Dies jedoch geschieht in der idealistischen Philosophie und Soziologie, die die Persönlichkeit in dem Maße als Subjekt der gesellschaftlich historischen Entwicklung betrachten, in dem diese individuell ist und aus der anonymen Masse herausragt. ALLPORT z.B. sieht die Aktivität der Persönlichkeit in der Fähigkeit, sich besondere Ziele zu setzen und diese durch eigene Methoden und Verfahren selbständig zu erreichen (ALLPORT 1959).

Die Subjektsposition des Individuums besteht jedoch nicht darin, daß es die Bedingungen seiner Lebenstätigkeit willkürlich verändern oder gar schaffen kann. Statt dessen muß „der BEGRIFF SUBJEKT … zur Bezeichnung einer spezifischen Qualität, der qualitativen Bestimmtheit der INDIVIDUELLEN EXISTENZWEISE verwendet“ (ABULCHANOWA-SLAWSKAJA 1976, S. 57) werden.
SEVE warnt davor, aus der Idee, daß sich die Individuen nicht auf die gesellschaftlichen Verhältnisse reduzieren lassen und die Menschen die Geschichte machen, zu schließen, daß der Mensch keinen historisch-ökonomischen Gesetzen unterliege.
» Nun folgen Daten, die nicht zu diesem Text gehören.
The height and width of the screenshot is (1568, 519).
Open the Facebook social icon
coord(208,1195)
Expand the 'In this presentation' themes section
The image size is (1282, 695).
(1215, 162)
Es ist die

„tragische Wirklichkeit der kapitalistischen Gesellschaft (…), daß die Masse der Individuen dort eben durch ihren wirklichen Lebensporzeß rundweg auf etwas REDUZIERT wird, das im Vergleich zum außerordentlichen Reichtum des Ensembles der gesellschaftlichen Verhältnisse unendlich dürfig ist. Das ganze Problem besteht gerade darin, historische Bedingungen zu schaffen, unter denen sich jedes Individuum den Reichtum des objektiven gesellschaftlichen Erbes ohne äußere Schranken anzueignen vermag – und dafür ist die Klassengesellschaft ganz und gar untauglich. In diesem Sinne beruht das philosophische Lobpreisen des nicht auf die gesellschaftlichen Verhältnisse reduzierbaren Menschen bewußt oder unbewußt auf einer Idealisierung der bürgerlichen Verhältnisse“ (SEVE 1972, S. 126).

Ein anderes Extrem in der Auffassung der Subjektposition des Individuums findet sich in der strukturalistischen Konzeption OEVERMANNs. Die Elemente der latenten Sinnstrukturen einer Interaktion sind für ihn um Unbewußten repräsentiert, d.h. die Inhalte des Unbewußten schleichen sich offenbar hinter dem Rücken der Subjekte in die Interaktionstexte als „Lesarten“ der latenten Sinnstrukturen ein. Der Begriff des Unbewußten wird von ihm weiter gefaßt als in der Psychoanalyse: Die „Lesarten“ von latenten Sinnstrukturen können als materiale Implikate von Normen und Rgeln … gelten“ (OEVERMANN 19, S. 386 f.). Darauf gründete sich OEVERMANNs Auffassung vom Subjekt: „Einer soziologischen Betrachtung angemessen, impliziert die hier vertretene These also eine Konzeption, die das Subjekt auf die Vorstellung von einem dynamischen Medium der Aktualisierung objektiver sozialer Sinnstrukturen reduziert“ (S. 387).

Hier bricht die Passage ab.